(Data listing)
━━━━━━

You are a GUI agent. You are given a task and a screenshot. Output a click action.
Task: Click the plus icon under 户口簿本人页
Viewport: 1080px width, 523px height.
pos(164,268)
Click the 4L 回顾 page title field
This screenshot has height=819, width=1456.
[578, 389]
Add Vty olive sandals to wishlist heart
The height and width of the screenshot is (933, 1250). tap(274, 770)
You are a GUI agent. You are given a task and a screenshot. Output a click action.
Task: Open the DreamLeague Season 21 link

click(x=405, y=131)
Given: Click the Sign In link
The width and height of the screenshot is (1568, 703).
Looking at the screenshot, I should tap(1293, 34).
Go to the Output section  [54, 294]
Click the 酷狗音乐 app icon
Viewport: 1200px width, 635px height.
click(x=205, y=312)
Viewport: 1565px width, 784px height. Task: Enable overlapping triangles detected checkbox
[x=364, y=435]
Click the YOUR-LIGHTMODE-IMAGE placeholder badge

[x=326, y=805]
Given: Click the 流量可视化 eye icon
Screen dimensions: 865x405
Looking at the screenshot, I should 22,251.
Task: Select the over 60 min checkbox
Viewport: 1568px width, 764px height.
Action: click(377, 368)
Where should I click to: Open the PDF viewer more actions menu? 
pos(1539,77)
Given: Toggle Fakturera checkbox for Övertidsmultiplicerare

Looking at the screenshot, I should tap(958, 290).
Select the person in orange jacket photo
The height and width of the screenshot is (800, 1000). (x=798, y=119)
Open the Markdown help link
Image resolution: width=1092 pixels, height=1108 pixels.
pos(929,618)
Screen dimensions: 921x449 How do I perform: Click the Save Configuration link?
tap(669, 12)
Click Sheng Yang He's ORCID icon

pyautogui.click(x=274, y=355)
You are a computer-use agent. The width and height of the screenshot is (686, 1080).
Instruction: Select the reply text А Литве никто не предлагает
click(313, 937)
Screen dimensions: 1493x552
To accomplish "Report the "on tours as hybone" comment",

━━━━━━

Express every line of the records above as a JSON list of strings, one string per line, leaving out blank lines.

[
  "You are a GUI agent. You are given a task and a screenshot. Output a click action.",
  "Task: Click the plus icon under 户口簿本人页",
  "Viewport: 1080px width, 523px height.",
  "pos(164,268)",
  "Click the 4L 回顾 page title field",
  "This screenshot has height=819, width=1456.",
  "[578, 389]",
  "Add Vty olive sandals to wishlist heart",
  "The height and width of the screenshot is (933, 1250). tap(274, 770)",
  "You are a GUI agent. You are given a task and a screenshot. Output a click action.",
  "Task: Open the DreamLeague Season 21 link",
  "click(x=405, y=131)",
  "Given: Click the Sign In link",
  "The width and height of the screenshot is (1568, 703).",
  "Looking at the screenshot, I should tap(1293, 34).",
  "Go to the Output section  [54, 294]",
  "Click the 酷狗音乐 app icon",
  "Viewport: 1200px width, 635px height.",
  "click(x=205, y=312)",
  "Viewport: 1565px width, 784px height. Task: Enable overlapping triangles detected checkbox",
  "[x=364, y=435]",
  "Click the YOUR-LIGHTMODE-IMAGE placeholder badge",
  "[x=326, y=805]",
  "Given: Click the 流量可视化 eye icon",
  "Screen dimensions: 865x405",
  "Looking at the screenshot, I should 22,251.",
  "Task: Select the over 60 min checkbox",
  "Viewport: 1568px width, 764px height.",
  "Action: click(377, 368)",
  "Where should I click to: Open the PDF viewer more actions menu? ",
  "pos(1539,77)",
  "Given: Toggle Fakturera checkbox for Övertidsmultiplicerare",
  "Looking at the screenshot, I should tap(958, 290).",
  "Select the person in orange jacket photo",
  "The height and width of the screenshot is (800, 1000). (x=798, y=119)",
  "Open the Markdown help link",
  "Image resolution: width=1092 pixels, height=1108 pixels.",
  "pos(929,618)",
  "Screen dimensions: 921x449 How do I perform: Click the Save Configuration link?",
  "tap(669, 12)",
  "Click Sheng Yang He's ORCID icon",
  "pyautogui.click(x=274, y=355)",
  "You are a computer-use agent. The width and height of the screenshot is (686, 1080).",
  "Instruction: Select the reply text А Литве никто не предлагает",
  "click(313, 937)",
  "Screen dimensions: 1493x552",
  "To accomplish \"Report the \"on tours as hybone\" comment\","
]